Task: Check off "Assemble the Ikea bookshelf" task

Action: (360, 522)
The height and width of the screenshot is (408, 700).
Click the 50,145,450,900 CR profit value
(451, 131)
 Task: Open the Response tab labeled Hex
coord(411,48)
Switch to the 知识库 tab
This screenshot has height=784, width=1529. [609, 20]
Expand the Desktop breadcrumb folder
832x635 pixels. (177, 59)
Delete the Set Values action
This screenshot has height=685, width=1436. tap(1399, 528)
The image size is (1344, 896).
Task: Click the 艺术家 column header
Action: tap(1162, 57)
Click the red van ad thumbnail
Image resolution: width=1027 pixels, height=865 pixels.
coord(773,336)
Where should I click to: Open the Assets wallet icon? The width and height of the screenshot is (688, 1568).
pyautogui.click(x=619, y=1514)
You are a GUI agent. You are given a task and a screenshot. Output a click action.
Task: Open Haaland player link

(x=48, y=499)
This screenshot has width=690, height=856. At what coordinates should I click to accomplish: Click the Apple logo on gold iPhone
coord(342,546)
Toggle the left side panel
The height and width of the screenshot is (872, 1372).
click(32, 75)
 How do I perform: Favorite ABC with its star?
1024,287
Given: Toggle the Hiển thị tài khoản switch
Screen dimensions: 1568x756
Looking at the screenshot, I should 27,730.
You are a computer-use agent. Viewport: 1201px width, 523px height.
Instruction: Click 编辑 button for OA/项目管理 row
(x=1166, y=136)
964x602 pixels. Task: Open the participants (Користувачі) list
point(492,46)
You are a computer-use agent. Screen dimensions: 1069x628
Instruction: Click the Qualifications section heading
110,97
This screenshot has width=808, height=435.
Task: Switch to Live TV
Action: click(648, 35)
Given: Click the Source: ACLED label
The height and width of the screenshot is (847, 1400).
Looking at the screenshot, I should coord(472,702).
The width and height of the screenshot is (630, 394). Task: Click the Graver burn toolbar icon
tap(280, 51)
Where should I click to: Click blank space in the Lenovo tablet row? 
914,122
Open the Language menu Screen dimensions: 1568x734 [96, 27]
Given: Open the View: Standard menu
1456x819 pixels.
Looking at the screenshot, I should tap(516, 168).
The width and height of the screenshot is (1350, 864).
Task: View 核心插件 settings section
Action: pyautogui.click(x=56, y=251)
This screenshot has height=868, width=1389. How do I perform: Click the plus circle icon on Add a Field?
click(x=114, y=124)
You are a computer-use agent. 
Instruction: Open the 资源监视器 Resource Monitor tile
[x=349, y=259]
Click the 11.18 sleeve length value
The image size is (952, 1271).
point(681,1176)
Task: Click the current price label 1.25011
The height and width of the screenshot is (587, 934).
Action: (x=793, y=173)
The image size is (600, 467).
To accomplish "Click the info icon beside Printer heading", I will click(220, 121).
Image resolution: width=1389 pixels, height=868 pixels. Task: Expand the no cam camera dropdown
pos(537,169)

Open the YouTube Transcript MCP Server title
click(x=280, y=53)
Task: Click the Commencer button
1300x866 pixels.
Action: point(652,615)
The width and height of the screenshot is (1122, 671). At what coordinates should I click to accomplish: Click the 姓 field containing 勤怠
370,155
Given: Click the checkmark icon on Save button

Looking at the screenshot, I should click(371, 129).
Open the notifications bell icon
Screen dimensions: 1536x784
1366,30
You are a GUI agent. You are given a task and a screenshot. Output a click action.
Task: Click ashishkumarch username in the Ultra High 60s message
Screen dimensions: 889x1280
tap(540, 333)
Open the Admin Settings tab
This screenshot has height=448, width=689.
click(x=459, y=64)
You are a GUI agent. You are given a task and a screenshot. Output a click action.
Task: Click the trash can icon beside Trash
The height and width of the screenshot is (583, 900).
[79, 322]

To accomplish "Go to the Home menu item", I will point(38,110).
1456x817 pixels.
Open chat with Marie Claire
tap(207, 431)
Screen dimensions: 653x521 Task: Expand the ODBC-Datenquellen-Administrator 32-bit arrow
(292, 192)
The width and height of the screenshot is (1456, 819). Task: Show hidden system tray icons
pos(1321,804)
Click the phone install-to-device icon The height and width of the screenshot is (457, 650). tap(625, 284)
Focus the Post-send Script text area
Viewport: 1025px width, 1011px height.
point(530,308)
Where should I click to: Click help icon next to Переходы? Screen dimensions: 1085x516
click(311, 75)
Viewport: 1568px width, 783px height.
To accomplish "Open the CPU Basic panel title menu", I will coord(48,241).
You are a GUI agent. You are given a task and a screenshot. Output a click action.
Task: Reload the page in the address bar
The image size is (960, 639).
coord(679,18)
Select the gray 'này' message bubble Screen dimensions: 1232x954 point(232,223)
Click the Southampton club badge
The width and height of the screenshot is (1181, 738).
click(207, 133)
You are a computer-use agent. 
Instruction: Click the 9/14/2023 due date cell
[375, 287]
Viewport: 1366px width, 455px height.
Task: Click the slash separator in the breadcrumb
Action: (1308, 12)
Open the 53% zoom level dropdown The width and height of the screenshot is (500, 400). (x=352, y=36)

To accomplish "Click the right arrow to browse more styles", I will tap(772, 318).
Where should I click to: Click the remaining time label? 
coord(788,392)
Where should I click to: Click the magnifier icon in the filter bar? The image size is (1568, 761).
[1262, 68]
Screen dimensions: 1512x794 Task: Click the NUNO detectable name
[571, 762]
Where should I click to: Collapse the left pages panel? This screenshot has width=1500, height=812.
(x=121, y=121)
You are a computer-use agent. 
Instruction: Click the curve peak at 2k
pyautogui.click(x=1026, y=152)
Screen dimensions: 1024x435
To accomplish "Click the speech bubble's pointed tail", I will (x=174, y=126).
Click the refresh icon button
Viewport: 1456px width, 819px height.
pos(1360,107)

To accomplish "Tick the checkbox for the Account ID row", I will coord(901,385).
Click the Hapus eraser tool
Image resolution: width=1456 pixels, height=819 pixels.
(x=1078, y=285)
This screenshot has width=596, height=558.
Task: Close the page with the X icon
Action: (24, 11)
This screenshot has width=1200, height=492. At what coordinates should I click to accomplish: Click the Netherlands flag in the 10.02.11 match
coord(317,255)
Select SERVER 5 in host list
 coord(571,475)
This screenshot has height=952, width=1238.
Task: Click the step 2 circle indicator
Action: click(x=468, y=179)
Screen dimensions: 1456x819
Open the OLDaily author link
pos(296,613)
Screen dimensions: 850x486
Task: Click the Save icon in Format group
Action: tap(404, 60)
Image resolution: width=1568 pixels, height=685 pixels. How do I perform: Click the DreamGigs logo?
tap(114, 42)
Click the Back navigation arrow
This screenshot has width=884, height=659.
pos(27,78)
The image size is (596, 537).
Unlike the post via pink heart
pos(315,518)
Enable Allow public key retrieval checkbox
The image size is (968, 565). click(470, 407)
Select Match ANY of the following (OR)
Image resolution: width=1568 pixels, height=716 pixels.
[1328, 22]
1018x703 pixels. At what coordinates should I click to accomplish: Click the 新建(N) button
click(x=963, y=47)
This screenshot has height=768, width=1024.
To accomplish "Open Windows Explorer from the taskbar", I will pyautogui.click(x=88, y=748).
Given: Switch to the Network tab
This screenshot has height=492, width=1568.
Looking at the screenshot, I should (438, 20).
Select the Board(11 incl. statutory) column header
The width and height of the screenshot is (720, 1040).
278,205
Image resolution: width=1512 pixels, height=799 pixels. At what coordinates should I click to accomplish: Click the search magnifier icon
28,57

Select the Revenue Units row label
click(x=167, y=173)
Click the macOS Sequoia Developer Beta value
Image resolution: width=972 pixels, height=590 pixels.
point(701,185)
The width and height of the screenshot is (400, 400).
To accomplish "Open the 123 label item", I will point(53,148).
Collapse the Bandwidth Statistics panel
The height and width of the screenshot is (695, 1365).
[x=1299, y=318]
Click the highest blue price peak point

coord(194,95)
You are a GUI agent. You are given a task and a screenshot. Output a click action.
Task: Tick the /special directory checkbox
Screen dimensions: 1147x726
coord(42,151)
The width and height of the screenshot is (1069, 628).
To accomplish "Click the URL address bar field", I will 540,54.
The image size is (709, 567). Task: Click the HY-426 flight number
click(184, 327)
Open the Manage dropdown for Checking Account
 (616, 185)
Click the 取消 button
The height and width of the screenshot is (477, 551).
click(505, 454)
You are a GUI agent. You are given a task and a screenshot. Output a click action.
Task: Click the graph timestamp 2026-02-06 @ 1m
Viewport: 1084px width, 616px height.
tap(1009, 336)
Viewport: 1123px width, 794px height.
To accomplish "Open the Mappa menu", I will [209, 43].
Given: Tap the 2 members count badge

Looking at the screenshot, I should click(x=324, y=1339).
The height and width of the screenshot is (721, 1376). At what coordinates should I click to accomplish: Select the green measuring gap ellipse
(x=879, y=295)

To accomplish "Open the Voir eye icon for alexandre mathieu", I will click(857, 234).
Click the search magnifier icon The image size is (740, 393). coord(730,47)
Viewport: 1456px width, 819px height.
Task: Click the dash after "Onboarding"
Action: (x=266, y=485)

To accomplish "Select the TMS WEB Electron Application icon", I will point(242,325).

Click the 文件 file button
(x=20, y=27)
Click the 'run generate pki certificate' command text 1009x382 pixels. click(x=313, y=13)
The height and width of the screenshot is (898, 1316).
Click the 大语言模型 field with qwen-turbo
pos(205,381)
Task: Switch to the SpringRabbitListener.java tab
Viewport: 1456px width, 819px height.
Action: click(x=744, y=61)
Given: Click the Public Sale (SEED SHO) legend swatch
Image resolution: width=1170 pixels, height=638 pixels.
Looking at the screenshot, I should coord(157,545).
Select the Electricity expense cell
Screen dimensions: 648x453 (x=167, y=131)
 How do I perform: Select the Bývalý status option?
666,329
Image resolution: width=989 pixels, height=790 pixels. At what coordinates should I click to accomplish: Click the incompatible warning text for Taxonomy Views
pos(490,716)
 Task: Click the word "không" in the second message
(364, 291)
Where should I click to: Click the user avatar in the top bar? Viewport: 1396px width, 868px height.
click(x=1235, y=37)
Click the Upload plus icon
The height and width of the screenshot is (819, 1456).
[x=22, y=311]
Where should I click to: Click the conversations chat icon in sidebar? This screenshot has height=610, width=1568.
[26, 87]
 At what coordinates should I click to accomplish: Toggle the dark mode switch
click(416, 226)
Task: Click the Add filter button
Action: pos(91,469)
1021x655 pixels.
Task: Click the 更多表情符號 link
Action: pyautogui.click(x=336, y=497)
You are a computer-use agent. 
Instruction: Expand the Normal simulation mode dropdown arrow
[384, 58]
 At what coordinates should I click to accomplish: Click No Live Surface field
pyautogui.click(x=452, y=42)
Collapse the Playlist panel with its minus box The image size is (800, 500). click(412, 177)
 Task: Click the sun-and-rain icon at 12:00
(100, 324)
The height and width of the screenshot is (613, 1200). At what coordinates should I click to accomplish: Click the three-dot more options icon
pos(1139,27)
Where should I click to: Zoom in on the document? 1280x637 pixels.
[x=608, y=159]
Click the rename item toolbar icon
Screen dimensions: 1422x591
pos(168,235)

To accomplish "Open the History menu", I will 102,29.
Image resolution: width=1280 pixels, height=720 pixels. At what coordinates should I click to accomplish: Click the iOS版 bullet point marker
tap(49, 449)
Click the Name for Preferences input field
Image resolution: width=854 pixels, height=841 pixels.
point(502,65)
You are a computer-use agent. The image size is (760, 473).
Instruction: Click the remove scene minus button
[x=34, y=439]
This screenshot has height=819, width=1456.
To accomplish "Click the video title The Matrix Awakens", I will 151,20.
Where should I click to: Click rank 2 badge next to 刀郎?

+++

INSTRUCTIONS TO FOLLOW. Rewrite the part of the data that opens with the line containing "The width and height of the screenshot is (1122, 671)." and closes with the line containing "pos(1321,804)", replacing "checkmark icon" with "tick icon" and leaving everything else unchanged.

COMPLETE RESPONSE.
The width and height of the screenshot is (1122, 671). At what coordinates should I click to accomplish: Click the 姓 field containing 勤怠
370,155
Given: Click the tick icon on Save button

Looking at the screenshot, I should click(371, 129).
Open the notifications bell icon
Screen dimensions: 1536x784
1366,30
You are a GUI agent. You are given a task and a screenshot. Output a click action.
Task: Click ashishkumarch username in the Ultra High 60s message
Screen dimensions: 889x1280
tap(540, 333)
Open the Admin Settings tab
This screenshot has height=448, width=689.
click(x=459, y=64)
You are a GUI agent. You are given a task and a screenshot. Output a click action.
Task: Click the trash can icon beside Trash
The height and width of the screenshot is (583, 900).
[79, 322]

To accomplish "Go to the Home menu item", I will point(38,110).
1456x817 pixels.
Open chat with Marie Claire
tap(207, 431)
Screen dimensions: 653x521 Task: Expand the ODBC-Datenquellen-Administrator 32-bit arrow
(292, 192)
The width and height of the screenshot is (1456, 819). Task: Show hidden system tray icons
pos(1321,804)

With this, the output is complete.